▶ [TASK REQUIREMENTS]
1. Using the blog text on Zimbabwe's economy, explain in one to three sentences why Guvamombe's suggestion about where the cash baroness got the Z$10 billion leaves the central bank in an awkward position.
2. Carry on the blog text on Zimbabwe's economy from the point where it stops.

▶ [SOURCE TEXT]
((

In whatever way the RBZ would explain it if Guvamombe’s suggestion on the cash baroness’ source of the Z$10 billion were true, it puts the central bank in an awkward position. It implies that the central bank is very much a part of the “illegal” street foreign currency market, as has been whispered for years. Having to source scarce forex from the street because of the official system’s unattractive fixed exchange rates is inevitable. Yet the RBZ has been crusading against the same market it is accused of being the biggest client of. Gono’s RBZ has always managed to be accuser and finger-pointer, but now more individuals and sectors are openly doing their share of pointing fingers at the once seemingly untouchable Gono and the RBZ.

And indeed, the failure by the RBZ and the police to ensure they had the serial numbers of the exhibit on which their whole case against the “cash baroness” rests stretched credulity. It inevitably causes one to ponder, like the magistrate did, whether this was a “mistake” as the quoted police commissioner claimed, or whether it points to something more sinister.

The pointed barbs of both the magistrate and the defense lawyer about the seeming reluctance of the RBZ and the police to vigorously pursue the real big guns who have access to huge sums of currency while the ordinary folk cannot withdraw small amounts from their own bank accounts are also telling. These open suggestions of the once-revered RBZ being involved in a cover up are unprecedented. They show the extent of the change in public perception of Gono and the RBZ in recent times. It has become obvious to a once unrealistically hopeful public that the problems it hoped Gono could magic-wand away are far deeper than can be dealt with by the RBZ without a wholesale change in the country’s entire system of doing things.

The involvement of Kadzura in Mutekede’s situation was strangely not pursued vigourously by the RBZ or the police. Even the magistrate seemed to contradict his own expressed sentiments about following cases to wherever the leads suggested. The Herald story suggests that Kadzura has far more interesting information to reveal than the investigation or judicial processes have sought to find out.

So the exhibit money has disappeared back into circulation in a way that it cannot be traced. The accused increasingly appears as merely a small cog in a much bigger machine. An apparently key accomplice of the accused is surprisingly given a lot of room and time to cover his tracks. The RBZ has been splashed with a lot of mud which it will be very difficult to clean itself of.

We may never get to the bottom of this particular case, but enough has been revealed to confirm the suspicion of many Zimbabweans that the rot and cynicism of the system runs very high and very deep.

Posted in Economy | Tagged: , , | 14 Comments »

‘Cash barons’ are only a symptom of deeper Zim economic malaise

Posted by CM on December 29, 2007

Things continue to spiral out of the control of the authorities in Zimbabwe in regards to the economy. They try all sorts of quick fixes for the multiple and increasing number of holes, but the bleeding seems to only get worse, whether in regards to inflation or general shortages of all kinds of goods.

))

▶ [AVAILABLE DATA]
((

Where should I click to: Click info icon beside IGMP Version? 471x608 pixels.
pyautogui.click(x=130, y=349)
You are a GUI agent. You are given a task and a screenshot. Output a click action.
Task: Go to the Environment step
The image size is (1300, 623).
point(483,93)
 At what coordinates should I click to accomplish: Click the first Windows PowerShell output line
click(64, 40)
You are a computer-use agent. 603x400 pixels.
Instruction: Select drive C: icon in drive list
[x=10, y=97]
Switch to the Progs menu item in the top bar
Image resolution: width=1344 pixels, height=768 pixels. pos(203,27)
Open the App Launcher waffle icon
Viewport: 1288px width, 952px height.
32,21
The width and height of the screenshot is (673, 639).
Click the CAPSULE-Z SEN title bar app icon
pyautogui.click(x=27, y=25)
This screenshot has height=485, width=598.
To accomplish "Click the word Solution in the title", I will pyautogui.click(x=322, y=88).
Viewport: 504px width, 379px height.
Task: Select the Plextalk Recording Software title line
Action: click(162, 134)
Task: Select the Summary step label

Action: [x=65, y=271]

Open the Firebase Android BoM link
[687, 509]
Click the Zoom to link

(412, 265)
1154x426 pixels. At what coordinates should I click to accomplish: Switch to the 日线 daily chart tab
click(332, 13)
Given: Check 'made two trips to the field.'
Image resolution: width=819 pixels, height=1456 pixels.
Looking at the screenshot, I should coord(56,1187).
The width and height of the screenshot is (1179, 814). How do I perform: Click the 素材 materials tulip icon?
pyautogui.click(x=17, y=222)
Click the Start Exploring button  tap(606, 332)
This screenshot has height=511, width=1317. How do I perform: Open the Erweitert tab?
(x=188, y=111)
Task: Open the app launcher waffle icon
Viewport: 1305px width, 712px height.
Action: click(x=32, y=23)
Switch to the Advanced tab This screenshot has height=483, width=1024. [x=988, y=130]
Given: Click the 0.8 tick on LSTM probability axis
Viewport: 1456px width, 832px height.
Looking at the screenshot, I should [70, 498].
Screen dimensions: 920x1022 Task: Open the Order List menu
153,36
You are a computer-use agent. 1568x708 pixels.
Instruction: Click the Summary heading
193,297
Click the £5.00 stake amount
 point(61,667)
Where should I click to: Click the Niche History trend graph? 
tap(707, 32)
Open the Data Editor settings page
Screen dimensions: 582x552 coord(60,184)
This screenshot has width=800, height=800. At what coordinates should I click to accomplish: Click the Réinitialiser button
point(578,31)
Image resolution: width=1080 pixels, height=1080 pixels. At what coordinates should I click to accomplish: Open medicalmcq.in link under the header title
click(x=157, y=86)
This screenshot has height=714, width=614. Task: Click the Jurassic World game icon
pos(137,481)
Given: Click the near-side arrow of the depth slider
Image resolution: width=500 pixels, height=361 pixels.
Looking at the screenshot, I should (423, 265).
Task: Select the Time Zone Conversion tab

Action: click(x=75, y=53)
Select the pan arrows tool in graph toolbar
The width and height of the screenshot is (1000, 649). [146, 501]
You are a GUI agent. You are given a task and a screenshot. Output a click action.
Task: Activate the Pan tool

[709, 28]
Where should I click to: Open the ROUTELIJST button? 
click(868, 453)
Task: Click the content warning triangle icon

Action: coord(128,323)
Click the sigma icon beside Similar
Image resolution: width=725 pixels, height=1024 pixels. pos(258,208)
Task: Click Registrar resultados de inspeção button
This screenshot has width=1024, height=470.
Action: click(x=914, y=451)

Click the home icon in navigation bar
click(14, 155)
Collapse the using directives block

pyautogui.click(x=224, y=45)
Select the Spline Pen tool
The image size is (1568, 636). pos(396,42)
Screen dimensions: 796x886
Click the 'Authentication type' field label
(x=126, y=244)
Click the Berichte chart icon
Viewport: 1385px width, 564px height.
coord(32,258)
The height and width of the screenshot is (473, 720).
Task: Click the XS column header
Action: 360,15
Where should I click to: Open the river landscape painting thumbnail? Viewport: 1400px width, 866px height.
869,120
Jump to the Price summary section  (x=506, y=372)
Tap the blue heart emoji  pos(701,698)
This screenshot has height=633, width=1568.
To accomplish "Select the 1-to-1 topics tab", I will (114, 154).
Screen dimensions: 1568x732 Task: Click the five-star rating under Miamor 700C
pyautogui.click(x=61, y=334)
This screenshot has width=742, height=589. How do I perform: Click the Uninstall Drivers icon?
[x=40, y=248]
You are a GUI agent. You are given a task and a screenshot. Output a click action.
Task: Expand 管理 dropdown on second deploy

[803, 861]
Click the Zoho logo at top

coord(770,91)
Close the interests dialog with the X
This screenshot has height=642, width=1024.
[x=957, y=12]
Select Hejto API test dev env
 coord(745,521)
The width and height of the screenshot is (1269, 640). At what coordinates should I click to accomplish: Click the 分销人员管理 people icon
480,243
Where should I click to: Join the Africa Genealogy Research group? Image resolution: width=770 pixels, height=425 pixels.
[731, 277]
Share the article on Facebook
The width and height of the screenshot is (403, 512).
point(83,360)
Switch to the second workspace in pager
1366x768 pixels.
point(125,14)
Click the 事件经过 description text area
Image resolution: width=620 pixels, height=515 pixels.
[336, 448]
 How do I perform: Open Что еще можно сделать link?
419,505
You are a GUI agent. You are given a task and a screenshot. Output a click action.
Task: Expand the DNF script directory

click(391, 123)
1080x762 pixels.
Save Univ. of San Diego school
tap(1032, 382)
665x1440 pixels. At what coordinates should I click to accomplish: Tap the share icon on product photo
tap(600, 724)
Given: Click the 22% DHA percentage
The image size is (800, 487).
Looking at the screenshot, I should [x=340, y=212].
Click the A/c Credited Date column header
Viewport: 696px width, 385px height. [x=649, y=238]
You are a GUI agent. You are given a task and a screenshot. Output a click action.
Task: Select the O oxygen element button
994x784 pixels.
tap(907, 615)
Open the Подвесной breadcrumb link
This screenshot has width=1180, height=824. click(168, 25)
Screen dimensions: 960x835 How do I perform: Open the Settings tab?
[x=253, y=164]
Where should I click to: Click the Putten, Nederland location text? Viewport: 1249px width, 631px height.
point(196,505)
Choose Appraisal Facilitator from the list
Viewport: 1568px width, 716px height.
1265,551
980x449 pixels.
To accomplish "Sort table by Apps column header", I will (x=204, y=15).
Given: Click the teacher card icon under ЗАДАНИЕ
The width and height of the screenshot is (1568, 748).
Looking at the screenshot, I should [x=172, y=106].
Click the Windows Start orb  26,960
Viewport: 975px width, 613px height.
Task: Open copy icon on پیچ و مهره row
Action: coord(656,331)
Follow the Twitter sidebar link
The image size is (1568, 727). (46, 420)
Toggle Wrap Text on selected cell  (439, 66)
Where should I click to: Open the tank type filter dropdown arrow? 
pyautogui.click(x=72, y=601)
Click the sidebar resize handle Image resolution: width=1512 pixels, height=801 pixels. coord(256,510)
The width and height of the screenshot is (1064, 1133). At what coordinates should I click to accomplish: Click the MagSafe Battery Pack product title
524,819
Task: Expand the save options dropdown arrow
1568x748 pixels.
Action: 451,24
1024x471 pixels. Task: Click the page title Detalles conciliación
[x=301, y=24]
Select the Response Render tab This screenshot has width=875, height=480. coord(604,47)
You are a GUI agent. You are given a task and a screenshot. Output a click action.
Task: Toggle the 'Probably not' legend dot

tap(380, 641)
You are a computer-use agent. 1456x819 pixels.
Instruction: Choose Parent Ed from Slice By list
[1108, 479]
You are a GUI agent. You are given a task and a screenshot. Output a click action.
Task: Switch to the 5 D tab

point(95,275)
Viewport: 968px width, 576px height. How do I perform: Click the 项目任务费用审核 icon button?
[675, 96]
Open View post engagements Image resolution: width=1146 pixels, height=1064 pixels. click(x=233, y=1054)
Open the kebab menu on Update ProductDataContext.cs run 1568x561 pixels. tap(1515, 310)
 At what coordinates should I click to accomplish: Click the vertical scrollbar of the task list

))

▶ [RESPONSES]
1. If true, the suggestion implies that the central bank is itself part of the "illegal" street foreign currency market. The RBZ has been crusading against that same market while being accused of being its biggest client.

2.
The latest and most severe currency shortage to date has spawned all sorts of bizarre happenings. I say “latest” because I was recently reminded that Gideon Gono was brought in as central banker and general economic trouble shooter a few years ago in the midst of the first cash crisis, though not as severe as the current one. Lauded as a miracle worker by the state propaganda services then, Gono’s one-time idolisers are increasingly turning on him as it become clear to all that he cannot tame the economy’s multiple problems.

Where have all the Zim dollars gone to? Why must people queue endlessly to withdraw their own money from their bank accounts?

As in so many other areas of life in Zimbabwe, it is hard to get straight answers to these kinds of basic questions. But it seems a part of it is just that the local currency has so deteriorated in value against hard currencies (today one website says one (1) British pound is equivalent to seven million (7, 000,000) Zimbabwe dollars) that people who need foreign currency for one thing or another just need huge amounts of the Zim dollar to do the exchange. Currency speculation is no doubt also a big part of the reason for the “disappearance” from circulation of huge quantities of cash.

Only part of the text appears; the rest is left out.